**Given passage**
The present invention relates generally to air vehicles and in particular to micro air vehicles surveillance systems.
The use of micro air vehicles (MAV) in battlefield situations has become more common place. An example of a MAV is a ducted fan vertical takeoff and landing (VTOL) aircraft that is powered by an internal combustion engine. MAV's are generally used to gather video and other surveillance information that can be used by ground troops. With relatively small MAV's, their lifting capacity is limited. In taking this limitation into consideration, current MAV's are designed without engine starters and starting batteries to keep the weight down. To start a MAV, a human operator must start the engine manually with a pull cord. Accordingly, a human operator must be present when a MAV is started. Moreover, because of the weight issue, even if a MAV was designed with a built in starter, the amount of fuel used to operate the MAV would have to be reduced to accommodate the starter, thereby limiting the flight time and range.
- SUMMARY OF INVENTION
For the reasons stated above and for other reasons stated below which will become apparent to those skilled in the art upon reading and understanding the present specification, there is a need in the art for an improved MAV surveillance system and method of starting a MAV.
The above-mentioned problems of current systems are addressed by embodiments of the present invention and will be understood by reading and studying the following specification.

**Required task**
Reproduce verbatim the part of the micro air vehicle passage that opens with "- SUMMARY OF" and closes with "starting a MAV.". Work only from the micro air vehicle passage.

**Excerpted data**
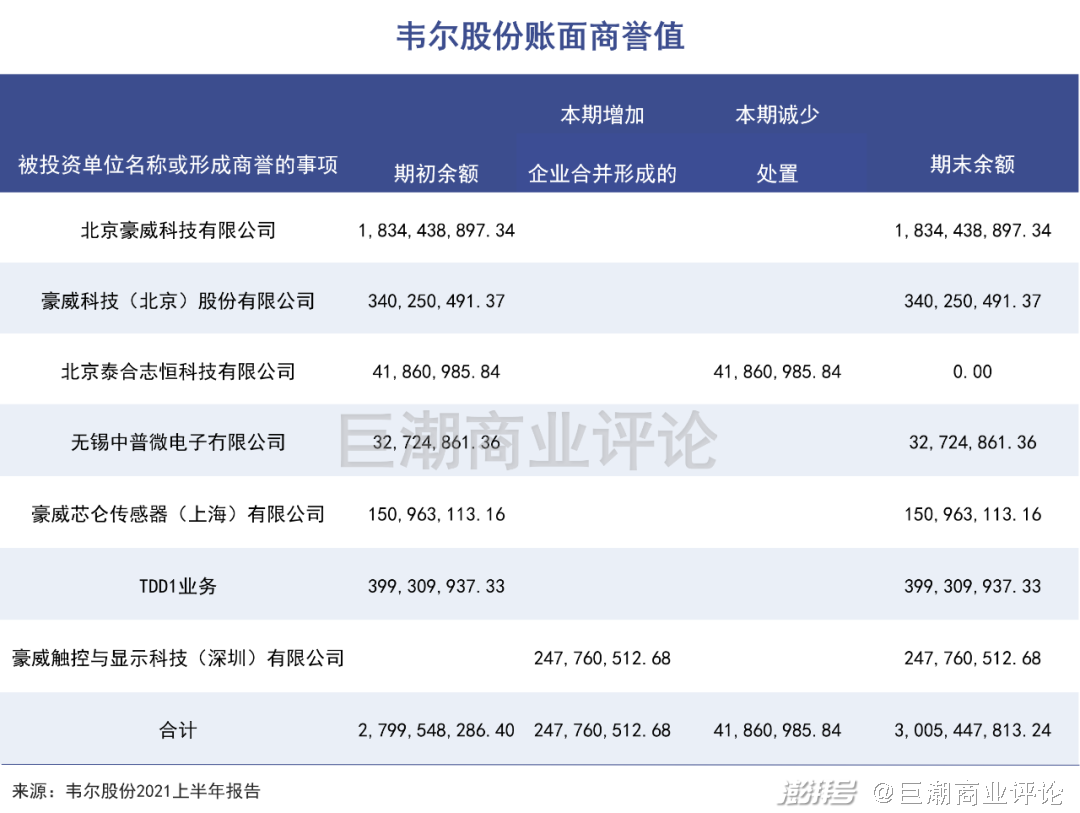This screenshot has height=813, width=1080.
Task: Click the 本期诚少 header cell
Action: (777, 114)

--

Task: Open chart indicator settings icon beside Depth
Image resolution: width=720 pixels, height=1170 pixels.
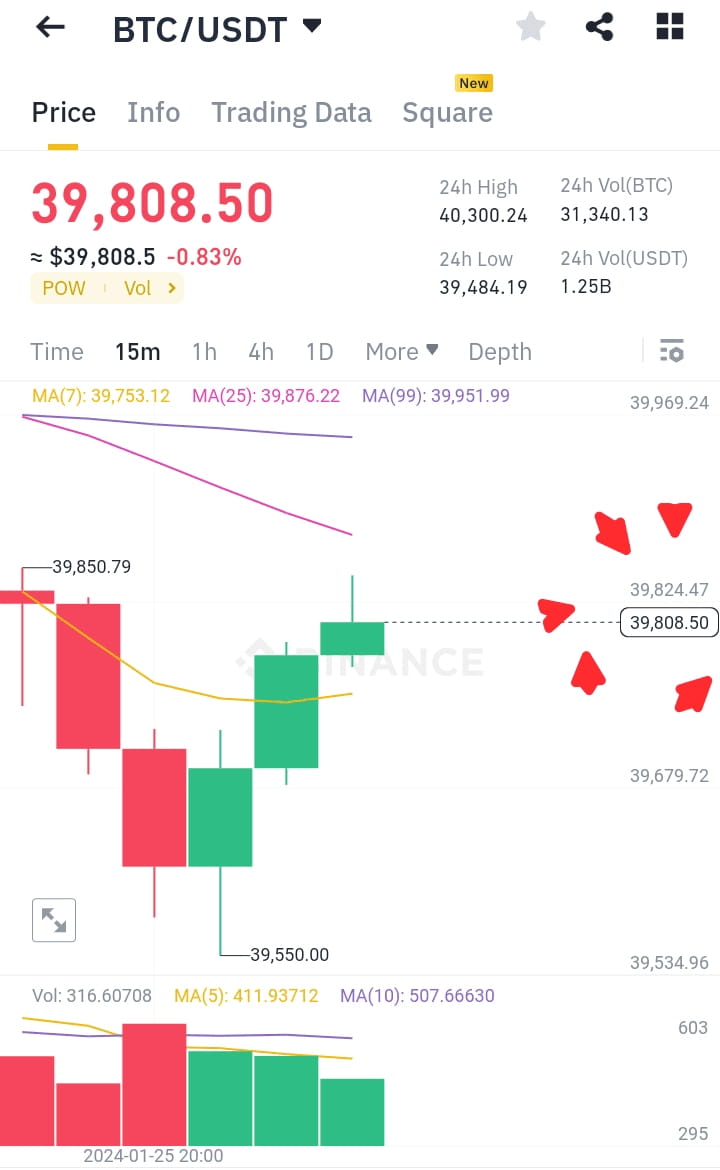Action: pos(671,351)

**The output**
- SUMMARY OF INVENTION
For the reasons stated above and for other reasons stated below which will become apparent to those skilled in the art upon reading and understanding the present specification, there is a need in the art for an improved MAV surveillance system and method of starting a MAV.